In his four years as CEO, Chellan has, like in any business, had his challenges and rewards. “I still have unfinished business, but can say improvements and progress have been made. There is fruition in what we put together when Graham Ford was coach and the players we identified then are coming through now,” he said.

“Lance [Klusener] is doing a superb job, bringing a new mindset and energy to the squad. There is confidence at all levels that a trophy, which has been a bugbear for too long with nothing in the cabinet for many seasons, is within our grasp.

“Morné [Van Wyk] has been an astute signing, bringing exceptional leadership and tactical skills to the team, while Dale Benkenstein [batting] and Christo Spies [mental] round off a polished set up.”
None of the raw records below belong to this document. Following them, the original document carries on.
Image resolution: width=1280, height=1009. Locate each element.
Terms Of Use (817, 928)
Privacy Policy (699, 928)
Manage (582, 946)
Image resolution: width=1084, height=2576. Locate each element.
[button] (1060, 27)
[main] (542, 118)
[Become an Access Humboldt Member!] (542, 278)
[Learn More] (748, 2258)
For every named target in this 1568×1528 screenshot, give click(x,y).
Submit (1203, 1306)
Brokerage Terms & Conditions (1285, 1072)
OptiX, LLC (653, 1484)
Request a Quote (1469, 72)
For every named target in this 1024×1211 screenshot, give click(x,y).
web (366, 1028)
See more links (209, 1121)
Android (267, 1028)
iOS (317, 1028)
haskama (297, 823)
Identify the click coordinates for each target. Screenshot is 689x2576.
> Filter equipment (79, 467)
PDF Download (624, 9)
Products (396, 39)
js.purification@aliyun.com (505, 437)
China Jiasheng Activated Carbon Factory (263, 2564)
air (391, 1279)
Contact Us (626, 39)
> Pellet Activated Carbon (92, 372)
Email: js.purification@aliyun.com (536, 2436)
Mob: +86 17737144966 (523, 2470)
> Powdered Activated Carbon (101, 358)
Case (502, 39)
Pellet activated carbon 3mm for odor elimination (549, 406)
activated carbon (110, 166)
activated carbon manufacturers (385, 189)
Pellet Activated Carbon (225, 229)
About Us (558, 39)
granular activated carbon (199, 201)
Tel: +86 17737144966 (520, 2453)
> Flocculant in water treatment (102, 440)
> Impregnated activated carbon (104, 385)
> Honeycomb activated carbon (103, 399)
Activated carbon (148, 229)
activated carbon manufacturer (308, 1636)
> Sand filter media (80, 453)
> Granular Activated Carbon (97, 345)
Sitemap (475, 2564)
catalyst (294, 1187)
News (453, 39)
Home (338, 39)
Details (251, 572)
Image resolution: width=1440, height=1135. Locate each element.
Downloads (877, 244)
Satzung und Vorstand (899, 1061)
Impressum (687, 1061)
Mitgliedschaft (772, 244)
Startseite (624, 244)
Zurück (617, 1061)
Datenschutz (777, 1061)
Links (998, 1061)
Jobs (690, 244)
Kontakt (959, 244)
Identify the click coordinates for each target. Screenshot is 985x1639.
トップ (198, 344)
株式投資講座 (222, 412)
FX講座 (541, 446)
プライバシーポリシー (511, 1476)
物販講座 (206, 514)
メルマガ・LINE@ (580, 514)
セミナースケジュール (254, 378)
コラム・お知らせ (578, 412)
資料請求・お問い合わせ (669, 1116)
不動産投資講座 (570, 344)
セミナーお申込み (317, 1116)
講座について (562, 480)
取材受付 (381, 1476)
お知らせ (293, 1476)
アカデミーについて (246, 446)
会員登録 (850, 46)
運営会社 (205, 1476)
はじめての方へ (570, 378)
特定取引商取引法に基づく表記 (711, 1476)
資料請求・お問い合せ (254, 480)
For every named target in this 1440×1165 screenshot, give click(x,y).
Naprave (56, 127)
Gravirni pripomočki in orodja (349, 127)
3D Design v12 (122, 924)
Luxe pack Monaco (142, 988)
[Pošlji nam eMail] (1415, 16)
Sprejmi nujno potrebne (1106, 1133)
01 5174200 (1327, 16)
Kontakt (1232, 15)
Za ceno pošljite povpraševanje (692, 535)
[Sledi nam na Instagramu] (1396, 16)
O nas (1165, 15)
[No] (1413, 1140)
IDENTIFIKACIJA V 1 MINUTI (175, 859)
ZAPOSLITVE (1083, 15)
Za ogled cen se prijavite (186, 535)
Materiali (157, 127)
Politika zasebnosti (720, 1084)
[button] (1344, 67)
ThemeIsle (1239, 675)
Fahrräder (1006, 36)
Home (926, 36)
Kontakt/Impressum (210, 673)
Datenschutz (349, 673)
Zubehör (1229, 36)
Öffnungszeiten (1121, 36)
Chellan is on a five-year term as CEO and his contract is up for renewal soon. “My time is not done. There are matters I need to take care of,” he said.

“Firstly, we need to win a trophy or two and our vision is to qualify for and win the Champions League. We have a rich pipeline of massively talented U19 players, probably the best in the country, and seeing these guys come through creates a strong platform of back-up and depth within the teams.”

The development programme is also close to Chellan’s heart. “I am proud of the growth in African cricket. We have about 4 000 playing out of the townships every week and 14 have bursaries to the top cricket schools in the province,” he said. “Another eight are representing the KZN Schools’ sides from U13 to U19 level. My dream, and we have begun working on it with the eThekwini Municipality, is to have a top class cricket stadium in Kwa-Mashu. That will be my legacy.”

One area of concern is getting people back to watch cricket. Currently in the domestic one-day competition, the Dolphins are riding high, undefeated and top of the table. This should generate big interest, but Chellan has his own views on getting bums on seats.

“People like to see the international players out there for their franchises. The T20 competition next year should allow these players on the park and that brings spectators,” he said. “As a parting shot though, there should be a roof over Kingsmead so we can at least play cricket at this time of the year.”

Chellan lifestyle

Enjoys rugby at all level — Sharks, club and schoolboy

Plays golf off a 12 handicap

Reads a lot — cricket books, John Grisham, legal stuff

Doesn’t cook but is a lamb chop master when braaing

Favourite meal is a medium-rare steak

Goes to movies but what he watches depends whether he goes with his wife or daughter

Played the piano and flute at school

Likes R&B music.

Advice to youngsters

Opportunities are there and dreams can be reached. It takes hard work and discipline to succeed as competition is tough. Whoever has the mental strength will adapt and be a leader.

Funniest moment on a cricket field

Playing for Pirates against Toti in a club match. Alan Norton, the deputy head at DHS, bowled gentle away swingers and had taken a wicket when one Lance Klusener arrives at the wicket. (Klusener was in the Natal side and was on the fringe of the SA side).

He played and missed at the first few balls from Alan, then had a slog and was caught.

Alan retorted: “If you bat like that, you will never play for South Africa.” Later, as the players came off the field, the SA team was announced and Klusener was selected. Alan’s punishment, which he took well, was a long night in the bar.